### [EXCERPTED TEXT]
Bayesian Teaching for Persistent User Modelling in LLMs
Most LLM personalisation methods model user preferences at the task level — they don't generalise across domains. This dissertation asks whether stable Big Five personality traits provide a more robust substrate, by extending the Qiu et al. (2026) Bayesian teaching framework from task-level preferences to higher-order trait inference.
Approach
A six-stage Bayesian-teaching pipeline
A complete hypothesis space of 3,125 synthetic users was generated by enumerating all combinations of five Big Five trait values on a 1–5 scale. Each synthetic user answered the 50-item IPIP questionnaire under a Graded Response Model noise process. A Bayesian teacher maintained a posterior over the 3,125 hypotheses, updating after every response — producing 15,625 conversation traces used to fine-tune six open-weight LLMs.
Mechanism
Try the Bayesian update step
The bars below show a posterior over a synthetic user's Openness score on a 1–5 scale. The model starts uniform — it knows nothing. Each Likert answer the user submits updates the posterior using a simplified item likelihood; the same kind of update the Bayesian teacher performs over the full 3,125-user hypothesis space, item by item.
Q1.I have a vivid imagination.
Q2.I'm full of ideas.
Q3.I enjoy thinking about abstract concepts.
Q4.I'm interested in many different things.
Results
Six fine-tuned LLMs converged to the Bayesian teacher
| Metric | Baseline | Fine-tuned | Bayesian teacher |
|---|---|---|---|
| Within-task accuracy | 26.7 – 39.4% | 53.1 – 53.4% | 53.6% |
| Teacher agreement | 24.8 – 50.2% | 91.6 – 96.3% | — |
| Predictive entropy | 0.13 – 0.99 | 1.05 – 1.15 | 1.14 |
| Human validation (n=12) | ~40% | ~51% | — |
| Cross-task transfer (3 of 6) | 32.3 – 48.8% | 44.7 – 51.6% | — |
All six fine-tuned models matched the Bayesian teacher within 0.5 percentage points on the 50-item questionnaire. The KL-divergence training objective preserved the teacher's calibrated uncertainty — five of the six models stayed within 0.022 nats of the teacher's predictive entropy, where standard cross-entropy training in early experiments had produced logit collapse with 98% probability mass on a single token.

### [COLLECTED DATA]
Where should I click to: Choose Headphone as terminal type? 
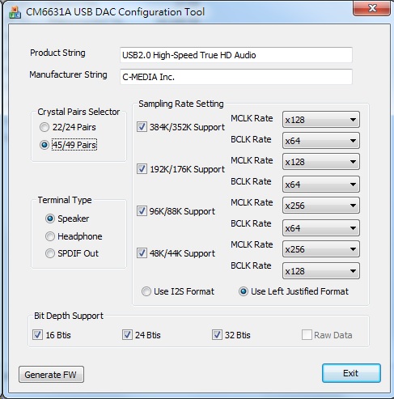click(50, 236)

### [YOUR TASKS]
A: Name every metric in the results table of the Bayesian teaching page.
B: Carry on the Bayesian teaching page from where it stops.

### [EXERCISE ANSWERS]
A: Within-task accuracy, Teacher agreement, Predictive entropy, Human validation (n=12), Cross-task transfer (3 of 6)

B:
Critically: the personality model transferred to a structurally different task. With zero flight-specific training data, the three models tested on flight recommendation improved from 32–49% to 45–52% — direct evidence that the trained behaviour was not a questionnaire-specific pattern.
Surprise
Action without report
“Fine-tuning produced models that acted on personality without being able to report it — a dissociation between action and report that appears to be induced by the training method itself.”
A side-channel probe asked the fine-tuned models to state their belief about each trait directly (“On a scale of 1 to 5, what is this user's level of Openness?”). Belief tracking was inconsistent and model-dependent. The most extreme case: Qwen 14B with full personality context achieved the highest stated-belief correlation (r = +0.81) yet the lowest fine-tuned accuracy on flight recommendation (43.1%).
The likely cause is structural. During training each questionnaire item loaded on exactly one trait, so corrective signal was unambiguous. Flight feedback was different: a single accept/reject was jointly determined by Openness, Conscientiousness, and Emotional Stability, so the per-trait attribution was ambiguous. The models learned how to act on personality, not how to describe it — a procedural rather than declarative skill.
Caveats
Limits and what comes next
Limitations
- Cross-task feedback coupled three traits, making per-trait attribution ambiguous.
- Trait-to-flight mapping was deliberately arbitrary, not psychometrically grounded.
- Belief probe was a single-token forced choice — a narrow channel.
- Human validation used n=12 participants.
- Train/test split shuffled at the episode level, not the user level.
Future work
- Single-trait downstream tasks to isolate per-trait belief tracking.
- Psychometrically grounded trait-to-feature mappings.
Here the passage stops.